溜め息混じりで答えた結衣に、フェリナは笑顔で拍手を送る。


「正解よ。その力の作用で、あなたは元の世界に帰ることが出来る。でも、いつもと違うことが一つだけあるわ。それが懸念材料でもあるのだけれど……」


「ち、違うこととは?」


「“魔女の嘲笑”の発動によって今回は、2つの力がぶつかり合う。つまりね、正確には今は対象が“死んだ”わけではなく、“存在”が消された状態。そんな中で正夢の力を発動させたら何が起こるか────私にも分からないわ」


(確かに。クラインは今、ある意味クレアの元に飛ばされただけで、死んでしまったわけじゃない。もし、クラインの消える前の時間に戻ることが出来なかったら……)


「でも、やるしかない。そうですよね?ここから抜け出すには、その方法しかないんですから」


「えぇ、私はせめてあなたの幸運を祈るわ」


フェリナの言葉にしっかりと頷いて結衣は、ゆっくり目を瞑る。


(待っててクライン。今私が、あなたの“存在”をみんなに思い出させてみせるから!もう一度、あの世界へ!!)
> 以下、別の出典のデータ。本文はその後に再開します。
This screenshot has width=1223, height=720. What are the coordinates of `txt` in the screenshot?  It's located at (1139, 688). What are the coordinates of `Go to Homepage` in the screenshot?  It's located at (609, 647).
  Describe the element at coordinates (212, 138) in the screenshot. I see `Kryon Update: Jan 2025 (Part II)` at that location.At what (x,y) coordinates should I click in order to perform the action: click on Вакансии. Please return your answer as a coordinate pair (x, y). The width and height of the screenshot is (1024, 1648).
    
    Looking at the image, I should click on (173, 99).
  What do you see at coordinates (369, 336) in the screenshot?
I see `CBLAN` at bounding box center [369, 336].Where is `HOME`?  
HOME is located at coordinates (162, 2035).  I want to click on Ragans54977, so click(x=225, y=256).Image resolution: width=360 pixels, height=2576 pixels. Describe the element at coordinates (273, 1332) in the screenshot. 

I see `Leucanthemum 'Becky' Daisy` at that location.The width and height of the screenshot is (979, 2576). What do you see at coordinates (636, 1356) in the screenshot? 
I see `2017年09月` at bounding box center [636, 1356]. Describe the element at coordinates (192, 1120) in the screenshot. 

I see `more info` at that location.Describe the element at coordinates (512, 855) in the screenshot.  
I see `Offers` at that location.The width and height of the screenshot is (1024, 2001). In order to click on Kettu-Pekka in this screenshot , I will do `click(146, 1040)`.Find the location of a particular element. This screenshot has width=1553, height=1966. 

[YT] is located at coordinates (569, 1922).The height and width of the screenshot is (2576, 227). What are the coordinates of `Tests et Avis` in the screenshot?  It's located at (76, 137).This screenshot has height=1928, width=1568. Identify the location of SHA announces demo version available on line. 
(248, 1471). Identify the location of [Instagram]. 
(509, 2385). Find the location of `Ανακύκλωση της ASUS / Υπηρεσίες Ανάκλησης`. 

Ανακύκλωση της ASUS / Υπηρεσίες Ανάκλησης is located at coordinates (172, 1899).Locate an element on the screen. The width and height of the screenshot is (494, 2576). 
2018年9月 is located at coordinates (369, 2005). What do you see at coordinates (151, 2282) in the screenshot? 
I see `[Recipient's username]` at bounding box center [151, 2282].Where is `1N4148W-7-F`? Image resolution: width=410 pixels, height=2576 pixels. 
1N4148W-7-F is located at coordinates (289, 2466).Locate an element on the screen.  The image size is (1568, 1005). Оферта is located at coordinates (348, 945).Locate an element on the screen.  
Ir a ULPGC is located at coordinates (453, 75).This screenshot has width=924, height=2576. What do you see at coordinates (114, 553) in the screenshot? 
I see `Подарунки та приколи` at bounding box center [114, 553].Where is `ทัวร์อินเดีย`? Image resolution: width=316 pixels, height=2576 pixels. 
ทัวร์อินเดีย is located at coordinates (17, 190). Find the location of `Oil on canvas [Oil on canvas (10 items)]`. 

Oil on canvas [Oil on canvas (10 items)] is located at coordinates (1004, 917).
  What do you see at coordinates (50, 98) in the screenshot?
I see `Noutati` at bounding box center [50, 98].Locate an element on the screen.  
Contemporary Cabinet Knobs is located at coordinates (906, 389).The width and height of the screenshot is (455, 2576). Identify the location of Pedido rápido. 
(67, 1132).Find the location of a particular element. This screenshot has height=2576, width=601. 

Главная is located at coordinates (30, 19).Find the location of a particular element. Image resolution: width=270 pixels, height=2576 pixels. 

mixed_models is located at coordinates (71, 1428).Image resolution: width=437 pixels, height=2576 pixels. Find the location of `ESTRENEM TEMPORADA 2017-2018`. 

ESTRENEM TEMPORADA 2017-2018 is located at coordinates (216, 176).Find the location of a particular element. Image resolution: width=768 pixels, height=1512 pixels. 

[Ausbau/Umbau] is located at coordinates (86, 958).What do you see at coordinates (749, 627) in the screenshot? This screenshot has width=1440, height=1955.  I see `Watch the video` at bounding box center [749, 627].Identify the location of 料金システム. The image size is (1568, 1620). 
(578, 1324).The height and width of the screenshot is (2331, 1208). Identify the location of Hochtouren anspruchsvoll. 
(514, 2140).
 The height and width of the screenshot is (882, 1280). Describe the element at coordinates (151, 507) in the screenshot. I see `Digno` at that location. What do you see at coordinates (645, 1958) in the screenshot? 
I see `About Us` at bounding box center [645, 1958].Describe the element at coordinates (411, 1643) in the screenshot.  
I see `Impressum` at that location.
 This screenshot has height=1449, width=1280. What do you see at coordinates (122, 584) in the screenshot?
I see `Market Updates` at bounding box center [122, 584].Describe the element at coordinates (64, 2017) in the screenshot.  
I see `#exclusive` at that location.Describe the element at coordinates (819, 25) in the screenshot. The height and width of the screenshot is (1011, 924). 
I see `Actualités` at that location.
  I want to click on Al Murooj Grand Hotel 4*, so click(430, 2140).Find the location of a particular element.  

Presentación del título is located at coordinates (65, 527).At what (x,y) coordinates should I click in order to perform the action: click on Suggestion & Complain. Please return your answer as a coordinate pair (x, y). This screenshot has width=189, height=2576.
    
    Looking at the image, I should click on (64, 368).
強く強く願う気持ちが力に変わり、結衣の身体が徐々に輝く。そして、フェリナが優しく見守る中で、結衣は異空間から姿を消したのだった。



そして───────



それをそばで見ていた、結衣を連れて来た村人に、フェリナは辛そうな顔で声を掛ける。


「……ごめんなさいね。私はあなた達を、元の世界に返してあげることができない。あの子は……特殊なだけなのよ」


彼女の言葉に、村人は静かに首を横に振って答えた。


「いいえ、あなたが謝ることはありません。あの世界から逃げ出したいと、そう望んだのは……紛れもなく我々、なのですから」


「……でも、その状況を作ってしまったのは私達魔女だわ」


「どんなに後悔したところで、過去は変えられないのです。確かに以前はまた、元の世界に帰りたいという思いもありました。ですが今はここの生活に慣れ、気に入っているのです」


それに、と彼は続ける。


「先程の彼女の服装。あれは、我々の生きた時代には無かった物。あの服を見ただけでも、時代は相当流れているということが分かりました。もう、我々の生きたあの世界は……無いのです。それならば元の世界に帰るより、ここにいる事の方がきっと、我々にとっては一番の幸せなのですよ」


笑顔でフェリナにそう言った村人に、フェリナの心は感謝の気持ちでいっぱいになる。


そして心からフェリナは、


「ありがとう」


そう、村人に表しきれない感謝の気持ちを精一杯込めて、言葉を返したのであった。


ーーーーーーーーーーーーーーーーーーーーーーー


一方同時刻、闇の魔女クレアの目の前では、前代未聞の現象が起きていた。


「彼の身体が……透け始めている。まさか……いや、そんな馬鹿なことがあるとでもいうのですか?!」


『クレア様、この現象は一体?!』

『クレア様、クラインの身体が徐々に薄れていきます!』


「な、何だ?今度は一体何をするつもりなんだ!!嘘だろおい、手が透けて床が見えてる?!」


「まさか、まさかフェリナ……」


『クレア様?!一体どうすれば!』

『クレア様?!ご指示を!』

『『クレア様!』』


魔女と小人達が慌てている間にもクラインの身体は眩しくて目が眩むほどの光に包まれ、やがて光は謁見の間全体を包んでいく。


「うわっ!目が、開けられねぇ!!」



あ、あれー?おかしいなぁ。普通に闇の世界に飛ばすつもりが…なぜか村ができるという。